╭─ Data shown
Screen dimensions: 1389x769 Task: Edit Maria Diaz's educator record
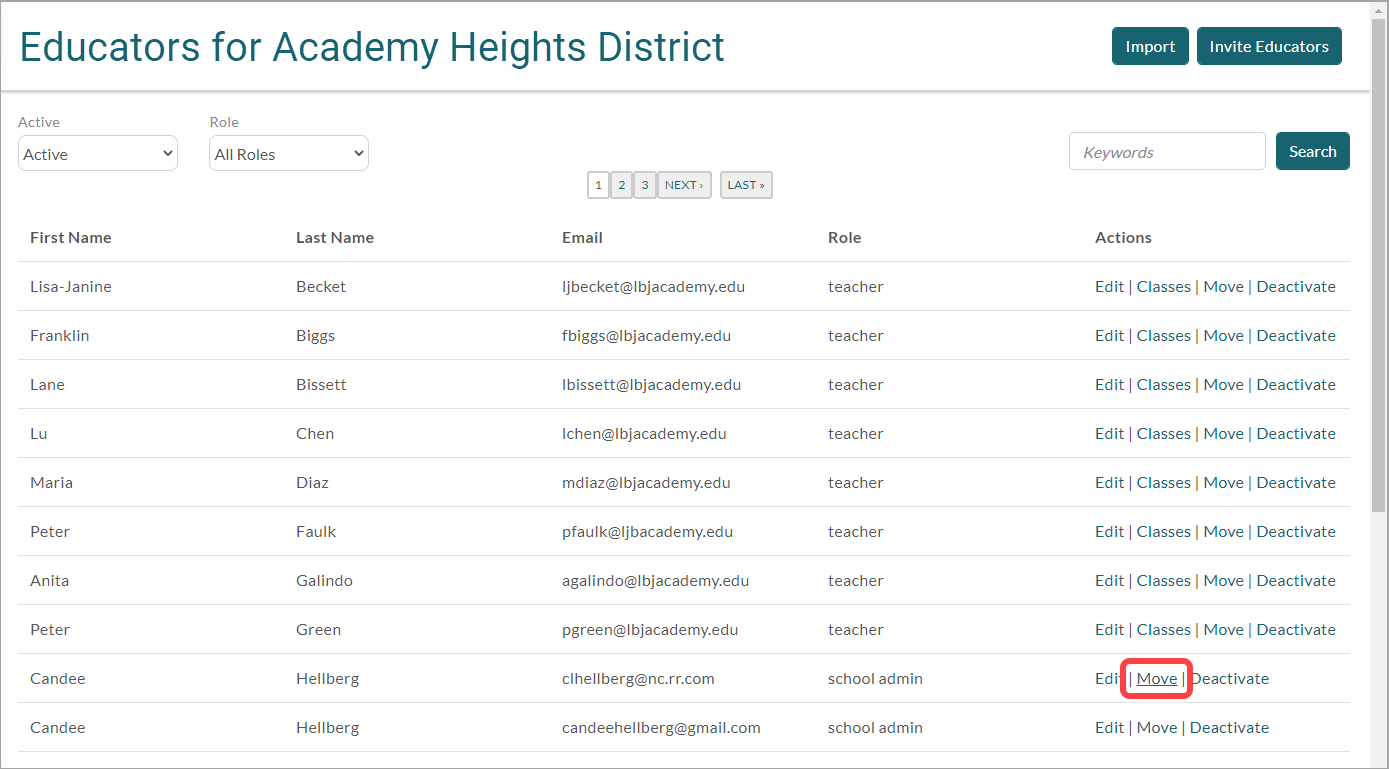point(1109,483)
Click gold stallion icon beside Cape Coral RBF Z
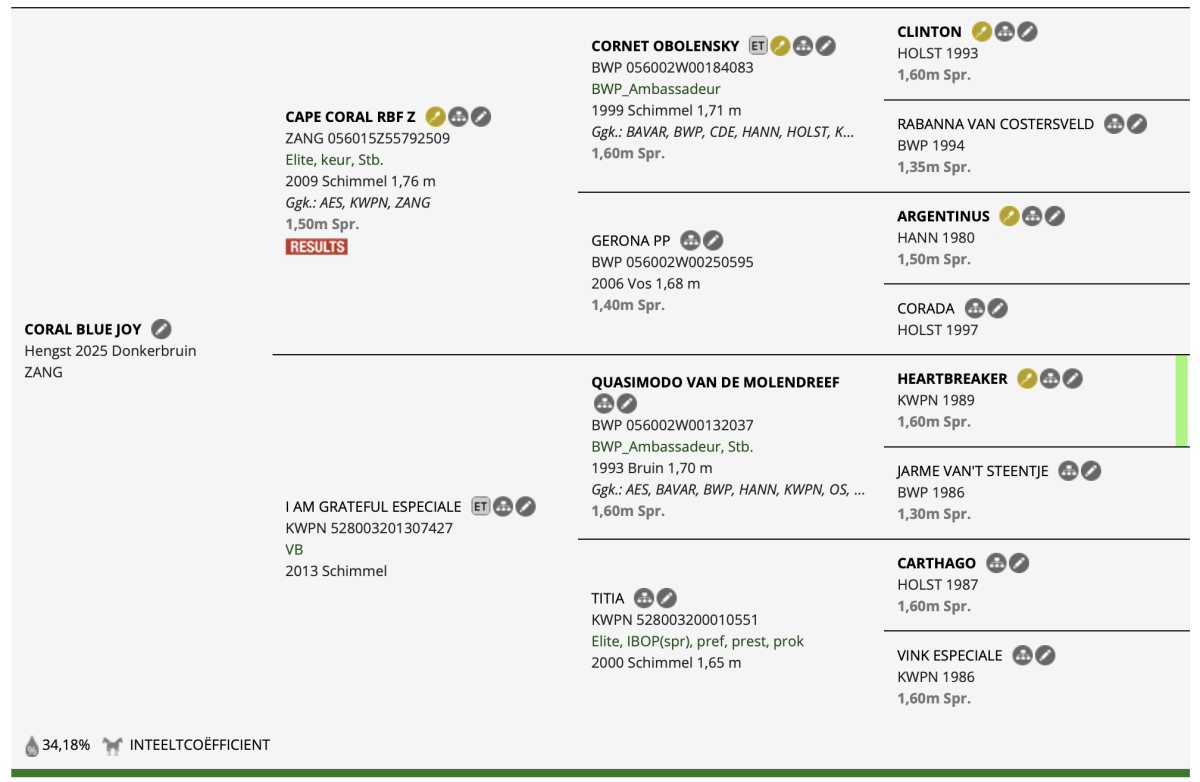Screen dimensions: 1200x782 [x=435, y=117]
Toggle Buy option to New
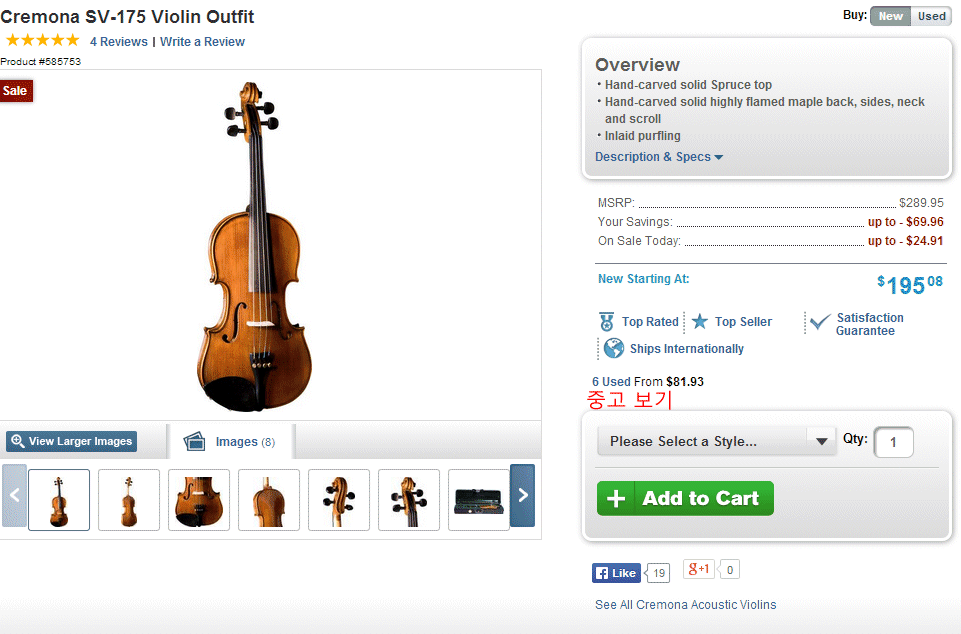The height and width of the screenshot is (634, 961). pyautogui.click(x=890, y=16)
╰─
Transcribe all entries above exactly. Omit the pictures.

Screen dimensions: 1389x769 Task: Edit Maria Diaz's educator record
point(1109,483)
Click gold stallion icon beside Cape Coral RBF Z
Screen dimensions: 1200x782 [x=435, y=117]
Toggle Buy option to New
The height and width of the screenshot is (634, 961). pyautogui.click(x=890, y=16)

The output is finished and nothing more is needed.